Disney Wins Proxy Battle

Disney this week survived a serious proxy challenge after activist investors pushed for changes including a proposal to place the theme park and media giant’s property holdings into a real estate investment trust.

Preliminary results showed 94% of Disney shareholders voted to reelect the company’s full 12-member board of directors, backing CEO Robert Iger in fending off challenges from Trian Partners and Blackwells Capital. Both nominated their own slates of new directors, and analysts said a victory by either could have significantly altered Iger’s future decision-making and succession plans.

Trian Partners, led by Nelson Peltz, had called for changes including speeding up the CEO succession process, bringing executive pay more in line with company performance, and revising streaming profit margin targets to levels closer to rival Netflix.

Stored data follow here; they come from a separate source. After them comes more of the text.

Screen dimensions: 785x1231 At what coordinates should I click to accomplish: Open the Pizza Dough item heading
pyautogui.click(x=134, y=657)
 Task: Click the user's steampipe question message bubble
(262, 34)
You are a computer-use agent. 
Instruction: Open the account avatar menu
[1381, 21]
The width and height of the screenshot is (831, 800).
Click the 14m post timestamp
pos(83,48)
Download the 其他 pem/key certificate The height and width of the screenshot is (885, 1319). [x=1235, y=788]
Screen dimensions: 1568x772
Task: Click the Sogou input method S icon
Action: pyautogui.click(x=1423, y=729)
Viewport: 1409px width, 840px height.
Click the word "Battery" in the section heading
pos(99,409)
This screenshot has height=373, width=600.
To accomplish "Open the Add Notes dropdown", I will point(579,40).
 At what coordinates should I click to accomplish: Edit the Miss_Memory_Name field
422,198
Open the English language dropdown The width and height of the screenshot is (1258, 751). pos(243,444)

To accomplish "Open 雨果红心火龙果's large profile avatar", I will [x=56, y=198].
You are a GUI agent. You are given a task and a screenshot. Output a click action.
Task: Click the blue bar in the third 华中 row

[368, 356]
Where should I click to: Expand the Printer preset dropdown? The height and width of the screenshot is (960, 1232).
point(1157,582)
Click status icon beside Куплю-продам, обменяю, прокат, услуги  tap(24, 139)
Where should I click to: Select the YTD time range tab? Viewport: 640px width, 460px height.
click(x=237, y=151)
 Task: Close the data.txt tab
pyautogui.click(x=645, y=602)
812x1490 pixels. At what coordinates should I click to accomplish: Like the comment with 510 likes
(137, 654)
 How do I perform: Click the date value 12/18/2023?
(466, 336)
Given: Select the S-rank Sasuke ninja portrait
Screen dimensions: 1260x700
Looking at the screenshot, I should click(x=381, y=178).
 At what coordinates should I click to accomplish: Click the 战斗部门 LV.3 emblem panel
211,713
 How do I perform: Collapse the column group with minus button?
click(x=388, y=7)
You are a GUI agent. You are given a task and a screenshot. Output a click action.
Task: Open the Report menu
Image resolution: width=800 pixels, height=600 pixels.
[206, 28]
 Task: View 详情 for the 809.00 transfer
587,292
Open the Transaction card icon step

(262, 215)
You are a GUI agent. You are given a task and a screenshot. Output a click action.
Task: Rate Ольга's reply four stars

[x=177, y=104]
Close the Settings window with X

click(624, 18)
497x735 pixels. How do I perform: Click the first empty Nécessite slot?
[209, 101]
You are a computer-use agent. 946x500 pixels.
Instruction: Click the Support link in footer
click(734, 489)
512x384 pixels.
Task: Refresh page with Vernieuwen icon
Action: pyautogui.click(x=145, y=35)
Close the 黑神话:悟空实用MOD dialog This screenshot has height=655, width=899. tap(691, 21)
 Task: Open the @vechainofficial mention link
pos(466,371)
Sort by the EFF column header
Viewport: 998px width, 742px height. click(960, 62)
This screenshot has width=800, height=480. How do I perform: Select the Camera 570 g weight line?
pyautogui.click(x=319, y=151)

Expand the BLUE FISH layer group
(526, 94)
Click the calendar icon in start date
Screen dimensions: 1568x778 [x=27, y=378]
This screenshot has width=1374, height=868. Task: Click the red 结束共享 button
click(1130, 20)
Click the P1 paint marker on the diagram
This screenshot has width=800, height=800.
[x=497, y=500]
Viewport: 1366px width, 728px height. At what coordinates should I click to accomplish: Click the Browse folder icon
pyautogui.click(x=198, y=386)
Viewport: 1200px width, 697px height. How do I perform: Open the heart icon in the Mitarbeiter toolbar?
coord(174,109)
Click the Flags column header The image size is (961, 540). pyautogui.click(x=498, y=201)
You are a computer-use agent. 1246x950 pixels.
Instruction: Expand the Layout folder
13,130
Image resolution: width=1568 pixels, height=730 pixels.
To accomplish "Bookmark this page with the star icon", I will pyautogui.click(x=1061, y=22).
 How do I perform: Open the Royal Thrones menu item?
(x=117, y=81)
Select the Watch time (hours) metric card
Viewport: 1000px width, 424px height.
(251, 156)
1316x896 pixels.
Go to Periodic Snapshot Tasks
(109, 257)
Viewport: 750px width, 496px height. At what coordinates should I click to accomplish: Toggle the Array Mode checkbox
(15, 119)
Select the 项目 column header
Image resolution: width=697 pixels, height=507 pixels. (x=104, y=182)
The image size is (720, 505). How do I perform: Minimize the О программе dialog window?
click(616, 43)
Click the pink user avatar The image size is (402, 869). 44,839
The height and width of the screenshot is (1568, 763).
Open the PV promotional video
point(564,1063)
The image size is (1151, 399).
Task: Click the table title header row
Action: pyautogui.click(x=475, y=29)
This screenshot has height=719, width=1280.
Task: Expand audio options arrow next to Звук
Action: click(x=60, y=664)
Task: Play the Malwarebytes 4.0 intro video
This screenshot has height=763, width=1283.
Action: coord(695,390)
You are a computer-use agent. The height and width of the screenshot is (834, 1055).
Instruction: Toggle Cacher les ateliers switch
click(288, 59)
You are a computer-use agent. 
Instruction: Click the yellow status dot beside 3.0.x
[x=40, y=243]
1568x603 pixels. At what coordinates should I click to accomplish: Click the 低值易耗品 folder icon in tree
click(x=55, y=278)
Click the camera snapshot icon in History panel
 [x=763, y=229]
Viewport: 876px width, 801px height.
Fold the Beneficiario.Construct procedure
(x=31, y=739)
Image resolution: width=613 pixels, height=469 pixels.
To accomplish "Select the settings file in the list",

Blackwells Capital, led by Jason Aintabi, sought similar shifts and also called on Disney to spin off its owned properties into a separate REIT, which it could then leverage for cash. Disney owns real estate including offices, production studios, hotels, retail centers and the land that holds its global theme parks. The company has announced plans to invest $60 billion in park and cruise-related developments over the next decade.

In a statement issued after the company’s annual shareholder meeting, Iger said Disney leaders were “eager to focus 100% of our attention” on priorities including growing stock value “with the distracting proxy contest now behind us.” Board Chairman Mark Parker joined Iger in thanking shareholders for their confidence in current leadership “particularly during this period of great change in the broader entertainment industry.” 

Unemployment Claims Edge Higher

Initial U.S. claims for unemployment insurance totaled 221,000 for the week ended March 30, rising 9,000 from the prior week’s revised level after posting declines for much of the past month, the Labor Department reported.

The four-week moving average for initial claims was 214,250, rising 2,750 from the previous week as weekly claims generally have hovered between 200,000 and 250,000 for most of the past year, low by historical standards.

Continued claims in all programs, tracked on a more delayed basis, totaled about 2 million for the week ended March 16, up 1,035 from the prior week and also higher than the 1.9 million for the comparable week of 2023.

Analysts at Oxford Economics said data showed initial claims reaching their highest level since late January but remaining below levels that would signal a significant weakening of labor conditions. Oxford Lead US Economist Nancy Vanden Houten said continued claims have edged lower since mid-March, aided in part by a slowdown in California after that state’s claims jumped earlier in the month.